─── Entries supplied

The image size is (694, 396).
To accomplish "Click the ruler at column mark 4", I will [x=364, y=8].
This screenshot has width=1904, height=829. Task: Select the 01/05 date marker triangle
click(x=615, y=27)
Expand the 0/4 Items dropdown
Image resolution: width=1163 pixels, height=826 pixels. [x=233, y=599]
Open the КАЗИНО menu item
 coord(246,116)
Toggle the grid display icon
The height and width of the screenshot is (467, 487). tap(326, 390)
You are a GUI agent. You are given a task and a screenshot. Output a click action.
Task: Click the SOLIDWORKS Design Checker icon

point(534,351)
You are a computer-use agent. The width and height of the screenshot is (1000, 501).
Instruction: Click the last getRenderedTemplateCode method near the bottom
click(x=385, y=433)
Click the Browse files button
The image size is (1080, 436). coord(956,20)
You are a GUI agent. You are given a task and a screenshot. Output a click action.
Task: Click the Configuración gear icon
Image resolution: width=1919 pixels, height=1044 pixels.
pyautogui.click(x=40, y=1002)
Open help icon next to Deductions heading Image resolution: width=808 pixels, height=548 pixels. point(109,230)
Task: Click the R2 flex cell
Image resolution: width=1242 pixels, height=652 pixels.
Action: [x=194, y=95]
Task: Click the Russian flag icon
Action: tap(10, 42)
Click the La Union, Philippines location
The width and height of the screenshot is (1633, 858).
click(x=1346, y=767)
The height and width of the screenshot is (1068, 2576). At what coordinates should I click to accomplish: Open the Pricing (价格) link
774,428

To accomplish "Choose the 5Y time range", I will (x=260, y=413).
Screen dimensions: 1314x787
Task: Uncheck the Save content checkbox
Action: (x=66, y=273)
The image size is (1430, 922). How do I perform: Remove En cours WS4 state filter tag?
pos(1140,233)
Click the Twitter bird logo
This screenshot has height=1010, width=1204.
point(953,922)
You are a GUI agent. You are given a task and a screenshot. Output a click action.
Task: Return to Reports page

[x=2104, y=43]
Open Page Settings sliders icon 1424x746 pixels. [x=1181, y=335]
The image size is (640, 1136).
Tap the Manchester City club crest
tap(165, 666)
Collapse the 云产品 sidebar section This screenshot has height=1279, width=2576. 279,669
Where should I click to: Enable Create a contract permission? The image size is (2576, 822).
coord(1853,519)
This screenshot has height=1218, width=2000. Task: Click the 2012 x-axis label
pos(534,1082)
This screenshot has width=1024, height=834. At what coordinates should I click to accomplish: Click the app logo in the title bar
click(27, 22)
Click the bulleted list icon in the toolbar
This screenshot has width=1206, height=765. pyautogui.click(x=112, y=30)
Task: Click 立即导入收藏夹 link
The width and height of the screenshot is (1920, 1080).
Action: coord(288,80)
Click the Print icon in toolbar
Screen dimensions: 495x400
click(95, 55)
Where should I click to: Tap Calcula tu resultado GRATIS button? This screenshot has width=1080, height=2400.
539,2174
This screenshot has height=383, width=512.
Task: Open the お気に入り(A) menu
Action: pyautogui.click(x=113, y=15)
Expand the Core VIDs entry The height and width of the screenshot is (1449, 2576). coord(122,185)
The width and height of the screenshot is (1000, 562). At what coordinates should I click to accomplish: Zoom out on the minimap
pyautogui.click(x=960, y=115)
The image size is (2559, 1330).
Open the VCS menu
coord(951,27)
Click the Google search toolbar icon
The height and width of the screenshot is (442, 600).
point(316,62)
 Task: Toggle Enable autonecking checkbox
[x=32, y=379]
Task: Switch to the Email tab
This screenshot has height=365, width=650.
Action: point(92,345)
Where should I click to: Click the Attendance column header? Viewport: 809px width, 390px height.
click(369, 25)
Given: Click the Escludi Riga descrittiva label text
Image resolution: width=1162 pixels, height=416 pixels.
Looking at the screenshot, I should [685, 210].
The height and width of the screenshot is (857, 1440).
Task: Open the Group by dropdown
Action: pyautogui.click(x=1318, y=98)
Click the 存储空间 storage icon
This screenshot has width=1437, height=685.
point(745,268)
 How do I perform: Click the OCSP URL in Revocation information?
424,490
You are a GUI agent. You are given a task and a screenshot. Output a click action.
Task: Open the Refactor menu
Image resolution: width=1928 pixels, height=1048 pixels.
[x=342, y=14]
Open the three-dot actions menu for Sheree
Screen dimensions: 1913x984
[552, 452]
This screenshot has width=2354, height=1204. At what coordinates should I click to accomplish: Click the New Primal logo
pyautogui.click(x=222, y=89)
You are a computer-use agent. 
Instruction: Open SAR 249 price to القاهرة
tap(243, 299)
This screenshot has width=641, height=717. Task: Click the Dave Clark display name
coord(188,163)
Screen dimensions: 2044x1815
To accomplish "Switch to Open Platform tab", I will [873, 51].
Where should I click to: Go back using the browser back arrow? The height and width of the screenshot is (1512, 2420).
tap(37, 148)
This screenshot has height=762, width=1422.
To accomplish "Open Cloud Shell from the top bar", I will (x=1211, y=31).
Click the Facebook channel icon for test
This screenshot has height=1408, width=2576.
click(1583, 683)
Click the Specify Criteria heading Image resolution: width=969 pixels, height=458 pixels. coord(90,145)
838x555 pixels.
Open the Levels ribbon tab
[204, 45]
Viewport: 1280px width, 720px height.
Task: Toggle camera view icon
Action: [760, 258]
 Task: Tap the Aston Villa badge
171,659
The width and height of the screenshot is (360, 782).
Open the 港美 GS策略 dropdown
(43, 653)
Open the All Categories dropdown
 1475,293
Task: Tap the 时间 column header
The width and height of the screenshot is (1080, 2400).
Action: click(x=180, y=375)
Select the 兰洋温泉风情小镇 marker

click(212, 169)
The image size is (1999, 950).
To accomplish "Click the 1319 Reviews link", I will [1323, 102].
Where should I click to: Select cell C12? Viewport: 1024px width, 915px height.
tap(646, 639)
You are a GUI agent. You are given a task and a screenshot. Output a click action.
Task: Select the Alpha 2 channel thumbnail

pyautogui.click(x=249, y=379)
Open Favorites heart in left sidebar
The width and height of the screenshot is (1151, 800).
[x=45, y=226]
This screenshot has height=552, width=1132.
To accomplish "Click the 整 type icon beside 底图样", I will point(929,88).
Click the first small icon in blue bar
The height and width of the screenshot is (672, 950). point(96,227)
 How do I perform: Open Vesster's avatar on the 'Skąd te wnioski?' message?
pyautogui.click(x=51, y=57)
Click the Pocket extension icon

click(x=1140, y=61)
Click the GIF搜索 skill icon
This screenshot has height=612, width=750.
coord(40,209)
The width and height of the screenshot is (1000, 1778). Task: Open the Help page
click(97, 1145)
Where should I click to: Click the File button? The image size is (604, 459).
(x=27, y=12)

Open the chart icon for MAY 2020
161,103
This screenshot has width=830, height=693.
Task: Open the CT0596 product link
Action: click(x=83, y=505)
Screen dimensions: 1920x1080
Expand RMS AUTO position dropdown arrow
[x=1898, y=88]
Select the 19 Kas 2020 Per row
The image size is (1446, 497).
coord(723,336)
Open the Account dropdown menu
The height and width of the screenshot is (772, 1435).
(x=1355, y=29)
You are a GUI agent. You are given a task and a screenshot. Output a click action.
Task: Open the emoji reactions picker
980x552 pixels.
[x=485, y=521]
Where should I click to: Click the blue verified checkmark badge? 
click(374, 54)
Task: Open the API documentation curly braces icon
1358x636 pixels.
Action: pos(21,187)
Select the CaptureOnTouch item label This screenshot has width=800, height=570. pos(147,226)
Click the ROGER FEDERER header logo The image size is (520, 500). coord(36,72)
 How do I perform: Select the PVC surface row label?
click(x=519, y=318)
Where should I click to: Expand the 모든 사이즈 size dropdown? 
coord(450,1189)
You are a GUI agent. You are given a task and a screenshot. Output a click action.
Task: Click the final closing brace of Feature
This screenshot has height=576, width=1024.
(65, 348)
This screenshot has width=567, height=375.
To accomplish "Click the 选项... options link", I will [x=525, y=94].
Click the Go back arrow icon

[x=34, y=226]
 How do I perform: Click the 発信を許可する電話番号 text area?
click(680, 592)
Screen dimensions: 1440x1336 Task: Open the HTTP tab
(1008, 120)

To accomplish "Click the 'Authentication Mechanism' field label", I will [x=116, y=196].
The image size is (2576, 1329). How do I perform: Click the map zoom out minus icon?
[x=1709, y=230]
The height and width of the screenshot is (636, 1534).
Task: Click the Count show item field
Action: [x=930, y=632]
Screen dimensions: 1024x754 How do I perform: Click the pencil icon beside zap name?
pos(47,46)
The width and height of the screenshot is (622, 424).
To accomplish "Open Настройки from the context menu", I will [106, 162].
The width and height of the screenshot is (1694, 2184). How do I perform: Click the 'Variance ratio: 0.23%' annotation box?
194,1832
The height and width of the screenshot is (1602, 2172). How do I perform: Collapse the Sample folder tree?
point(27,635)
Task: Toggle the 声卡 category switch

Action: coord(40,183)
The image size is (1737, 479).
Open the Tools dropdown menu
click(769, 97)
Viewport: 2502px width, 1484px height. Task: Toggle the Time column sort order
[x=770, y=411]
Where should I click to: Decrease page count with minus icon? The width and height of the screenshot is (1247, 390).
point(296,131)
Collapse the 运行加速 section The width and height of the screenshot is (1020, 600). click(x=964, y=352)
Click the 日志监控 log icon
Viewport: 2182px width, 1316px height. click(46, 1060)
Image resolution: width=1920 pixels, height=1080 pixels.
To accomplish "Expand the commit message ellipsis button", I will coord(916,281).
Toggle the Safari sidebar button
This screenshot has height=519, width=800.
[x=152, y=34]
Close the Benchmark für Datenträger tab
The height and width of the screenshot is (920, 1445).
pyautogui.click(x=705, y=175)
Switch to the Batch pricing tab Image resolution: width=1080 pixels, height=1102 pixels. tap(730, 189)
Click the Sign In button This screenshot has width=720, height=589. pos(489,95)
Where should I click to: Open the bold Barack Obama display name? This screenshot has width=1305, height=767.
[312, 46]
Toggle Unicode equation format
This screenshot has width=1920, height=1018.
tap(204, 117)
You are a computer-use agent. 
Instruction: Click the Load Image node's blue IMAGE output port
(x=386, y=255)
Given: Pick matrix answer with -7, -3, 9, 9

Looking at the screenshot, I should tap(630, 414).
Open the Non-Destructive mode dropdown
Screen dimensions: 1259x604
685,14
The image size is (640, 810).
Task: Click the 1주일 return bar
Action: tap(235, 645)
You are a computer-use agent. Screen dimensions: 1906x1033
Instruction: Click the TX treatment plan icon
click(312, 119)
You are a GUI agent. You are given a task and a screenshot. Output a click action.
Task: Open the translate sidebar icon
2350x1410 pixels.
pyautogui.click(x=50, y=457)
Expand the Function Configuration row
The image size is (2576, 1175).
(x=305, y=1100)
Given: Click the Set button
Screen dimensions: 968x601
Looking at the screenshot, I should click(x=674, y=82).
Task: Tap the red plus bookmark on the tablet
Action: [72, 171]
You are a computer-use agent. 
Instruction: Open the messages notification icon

──────

| Exercise directions |
Rewrite the material from its beginning through the line containing "The image size is (1080, 436). coord(956,20)", swapping "Toggle" for "Switch" and keeping everything else the same.

| Output of the exercise |
The image size is (694, 396).
To accomplish "Click the ruler at column mark 4", I will [x=364, y=8].
This screenshot has width=1904, height=829. Task: Select the 01/05 date marker triangle
click(x=615, y=27)
Expand the 0/4 Items dropdown
Image resolution: width=1163 pixels, height=826 pixels. [x=233, y=599]
Open the КАЗИНО menu item
 coord(246,116)
Switch the grid display icon
The height and width of the screenshot is (467, 487). tap(326, 390)
You are a GUI agent. You are given a task and a screenshot. Output a click action.
Task: Click the SOLIDWORKS Design Checker icon

point(534,351)
You are a computer-use agent. The width and height of the screenshot is (1000, 501).
Instruction: Click the last getRenderedTemplateCode method near the bottom
click(x=385, y=433)
Click the Browse files button
The image size is (1080, 436). coord(956,20)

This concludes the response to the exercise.